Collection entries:

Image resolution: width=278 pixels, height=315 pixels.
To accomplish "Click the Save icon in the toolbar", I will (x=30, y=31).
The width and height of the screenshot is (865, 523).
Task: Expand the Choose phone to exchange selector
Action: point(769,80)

INSTRUCTIONS FOR THE TASK:
Every entry must be given again exactly as it reads.

SOLUTION TO THIS EXERCISE:
Image resolution: width=278 pixels, height=315 pixels.
To accomplish "Click the Save icon in the toolbar", I will (x=30, y=31).
The width and height of the screenshot is (865, 523).
Task: Expand the Choose phone to exchange selector
Action: point(769,80)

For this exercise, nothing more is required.